• Records for processing:
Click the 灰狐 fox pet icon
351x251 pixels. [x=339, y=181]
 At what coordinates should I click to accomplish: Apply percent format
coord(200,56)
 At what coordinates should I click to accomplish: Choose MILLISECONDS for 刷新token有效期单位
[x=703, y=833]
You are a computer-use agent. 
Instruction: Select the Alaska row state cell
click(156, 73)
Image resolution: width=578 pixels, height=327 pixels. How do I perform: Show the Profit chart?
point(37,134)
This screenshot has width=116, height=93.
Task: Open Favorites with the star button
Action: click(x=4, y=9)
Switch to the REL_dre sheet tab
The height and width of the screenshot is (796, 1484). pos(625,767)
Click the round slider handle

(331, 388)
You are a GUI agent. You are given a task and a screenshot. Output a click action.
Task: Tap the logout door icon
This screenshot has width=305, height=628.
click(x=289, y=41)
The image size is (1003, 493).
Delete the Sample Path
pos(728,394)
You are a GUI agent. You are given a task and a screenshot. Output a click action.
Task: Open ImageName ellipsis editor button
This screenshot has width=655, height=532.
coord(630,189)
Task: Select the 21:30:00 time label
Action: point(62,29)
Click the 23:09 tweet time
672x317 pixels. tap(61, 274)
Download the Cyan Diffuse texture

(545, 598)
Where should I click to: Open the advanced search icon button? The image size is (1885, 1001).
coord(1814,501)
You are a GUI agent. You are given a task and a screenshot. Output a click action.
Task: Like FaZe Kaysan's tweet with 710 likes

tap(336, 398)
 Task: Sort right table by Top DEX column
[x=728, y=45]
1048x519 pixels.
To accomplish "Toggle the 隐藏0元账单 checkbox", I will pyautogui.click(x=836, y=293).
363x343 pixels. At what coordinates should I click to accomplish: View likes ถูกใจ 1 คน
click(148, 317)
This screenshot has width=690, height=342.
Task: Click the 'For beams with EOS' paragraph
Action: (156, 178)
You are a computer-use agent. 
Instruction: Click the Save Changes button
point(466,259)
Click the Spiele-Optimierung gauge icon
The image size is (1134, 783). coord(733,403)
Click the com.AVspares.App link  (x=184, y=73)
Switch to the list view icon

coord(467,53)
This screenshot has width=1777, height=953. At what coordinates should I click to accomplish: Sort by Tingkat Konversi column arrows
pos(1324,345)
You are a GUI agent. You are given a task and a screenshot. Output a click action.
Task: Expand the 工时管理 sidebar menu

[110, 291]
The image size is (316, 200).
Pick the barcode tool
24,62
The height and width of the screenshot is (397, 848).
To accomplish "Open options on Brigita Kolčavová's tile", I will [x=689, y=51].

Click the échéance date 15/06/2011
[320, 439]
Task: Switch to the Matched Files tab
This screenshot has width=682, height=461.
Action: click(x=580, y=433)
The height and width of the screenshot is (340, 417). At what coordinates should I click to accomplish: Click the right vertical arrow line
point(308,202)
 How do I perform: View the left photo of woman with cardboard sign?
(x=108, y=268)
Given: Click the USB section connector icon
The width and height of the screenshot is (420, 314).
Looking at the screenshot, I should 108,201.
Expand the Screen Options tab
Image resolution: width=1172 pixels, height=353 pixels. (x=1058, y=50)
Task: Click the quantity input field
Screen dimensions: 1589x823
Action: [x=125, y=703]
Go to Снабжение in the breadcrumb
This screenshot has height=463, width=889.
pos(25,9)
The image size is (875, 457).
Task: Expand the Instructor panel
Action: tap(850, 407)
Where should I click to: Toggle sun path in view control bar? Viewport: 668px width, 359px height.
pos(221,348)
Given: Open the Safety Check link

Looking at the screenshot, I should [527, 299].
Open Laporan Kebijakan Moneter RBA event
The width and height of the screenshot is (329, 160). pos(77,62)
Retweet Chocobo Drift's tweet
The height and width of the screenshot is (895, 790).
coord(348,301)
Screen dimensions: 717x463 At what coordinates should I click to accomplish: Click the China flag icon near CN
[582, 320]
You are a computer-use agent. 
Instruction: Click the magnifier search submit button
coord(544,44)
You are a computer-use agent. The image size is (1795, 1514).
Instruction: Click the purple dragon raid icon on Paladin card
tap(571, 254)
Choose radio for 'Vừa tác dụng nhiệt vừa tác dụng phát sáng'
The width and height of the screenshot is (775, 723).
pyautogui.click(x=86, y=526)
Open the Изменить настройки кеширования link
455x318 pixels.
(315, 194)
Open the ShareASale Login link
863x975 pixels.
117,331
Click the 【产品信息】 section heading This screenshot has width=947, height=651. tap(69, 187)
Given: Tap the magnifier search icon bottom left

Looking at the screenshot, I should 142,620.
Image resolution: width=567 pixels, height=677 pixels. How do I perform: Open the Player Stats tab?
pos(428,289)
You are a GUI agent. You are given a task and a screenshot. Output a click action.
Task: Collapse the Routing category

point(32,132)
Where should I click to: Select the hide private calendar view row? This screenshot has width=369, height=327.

• About this task:
From the first record to the last, print each one exactly.

• Exercise result:
Click the 灰狐 fox pet icon
351x251 pixels. [x=339, y=181]
 At what coordinates should I click to accomplish: Apply percent format
coord(200,56)
 At what coordinates should I click to accomplish: Choose MILLISECONDS for 刷新token有效期单位
[x=703, y=833]
You are a computer-use agent. 
Instruction: Select the Alaska row state cell
click(156, 73)
Image resolution: width=578 pixels, height=327 pixels. How do I perform: Show the Profit chart?
point(37,134)
This screenshot has width=116, height=93.
Task: Open Favorites with the star button
Action: click(x=4, y=9)
Switch to the REL_dre sheet tab
The height and width of the screenshot is (796, 1484). pos(625,767)
Click the round slider handle

(331, 388)
You are a GUI agent. You are given a task and a screenshot. Output a click action.
Task: Tap the logout door icon
This screenshot has width=305, height=628.
click(x=289, y=41)
The image size is (1003, 493).
Delete the Sample Path
pos(728,394)
You are a GUI agent. You are given a task and a screenshot. Output a click action.
Task: Open ImageName ellipsis editor button
This screenshot has width=655, height=532.
coord(630,189)
Task: Select the 21:30:00 time label
Action: point(62,29)
Click the 23:09 tweet time
672x317 pixels. tap(61, 274)
Download the Cyan Diffuse texture

(545, 598)
Where should I click to: Open the advanced search icon button? The image size is (1885, 1001).
coord(1814,501)
You are a GUI agent. You are given a task and a screenshot. Output a click action.
Task: Like FaZe Kaysan's tweet with 710 likes

tap(336, 398)
 Task: Sort right table by Top DEX column
[x=728, y=45]
1048x519 pixels.
To accomplish "Toggle the 隐藏0元账单 checkbox", I will pyautogui.click(x=836, y=293).
363x343 pixels. At what coordinates should I click to accomplish: View likes ถูกใจ 1 คน
click(148, 317)
This screenshot has width=690, height=342.
Task: Click the 'For beams with EOS' paragraph
Action: (156, 178)
You are a computer-use agent. 
Instruction: Click the Save Changes button
point(466,259)
Click the Spiele-Optimierung gauge icon
The image size is (1134, 783). coord(733,403)
Click the com.AVspares.App link  (x=184, y=73)
Switch to the list view icon

coord(467,53)
This screenshot has width=1777, height=953. At what coordinates should I click to accomplish: Sort by Tingkat Konversi column arrows
pos(1324,345)
You are a GUI agent. You are given a task and a screenshot. Output a click action.
Task: Expand the 工时管理 sidebar menu

[110, 291]
The image size is (316, 200).
Pick the barcode tool
24,62
The height and width of the screenshot is (397, 848).
To accomplish "Open options on Brigita Kolčavová's tile", I will [x=689, y=51].

Click the échéance date 15/06/2011
[320, 439]
Task: Switch to the Matched Files tab
This screenshot has width=682, height=461.
Action: click(x=580, y=433)
The height and width of the screenshot is (340, 417). At what coordinates should I click to accomplish: Click the right vertical arrow line
point(308,202)
 How do I perform: View the left photo of woman with cardboard sign?
(x=108, y=268)
Given: Click the USB section connector icon
The width and height of the screenshot is (420, 314).
Looking at the screenshot, I should 108,201.
Expand the Screen Options tab
Image resolution: width=1172 pixels, height=353 pixels. (x=1058, y=50)
Task: Click the quantity input field
Screen dimensions: 1589x823
Action: [x=125, y=703]
Go to Снабжение in the breadcrumb
This screenshot has height=463, width=889.
pos(25,9)
The image size is (875, 457).
Task: Expand the Instructor panel
Action: tap(850, 407)
Where should I click to: Toggle sun path in view control bar? Viewport: 668px width, 359px height.
pos(221,348)
Given: Open the Safety Check link

Looking at the screenshot, I should [527, 299].
Open Laporan Kebijakan Moneter RBA event
The width and height of the screenshot is (329, 160). pos(77,62)
Retweet Chocobo Drift's tweet
The height and width of the screenshot is (895, 790).
coord(348,301)
Screen dimensions: 717x463 At what coordinates should I click to accomplish: Click the China flag icon near CN
[582, 320]
You are a computer-use agent. 
Instruction: Click the magnifier search submit button
coord(544,44)
You are a computer-use agent. The image size is (1795, 1514).
Instruction: Click the purple dragon raid icon on Paladin card
tap(571, 254)
Choose radio for 'Vừa tác dụng nhiệt vừa tác dụng phát sáng'
The width and height of the screenshot is (775, 723).
pyautogui.click(x=86, y=526)
Open the Изменить настройки кеширования link
455x318 pixels.
(315, 194)
Open the ShareASale Login link
863x975 pixels.
117,331
Click the 【产品信息】 section heading This screenshot has width=947, height=651. tap(69, 187)
Given: Tap the magnifier search icon bottom left

Looking at the screenshot, I should 142,620.
Image resolution: width=567 pixels, height=677 pixels. How do I perform: Open the Player Stats tab?
pos(428,289)
You are a GUI agent. You are given a task and a screenshot. Output a click action.
Task: Collapse the Routing category

point(32,132)
Where should I click to: Select the hide private calendar view row? This screenshot has width=369, height=327.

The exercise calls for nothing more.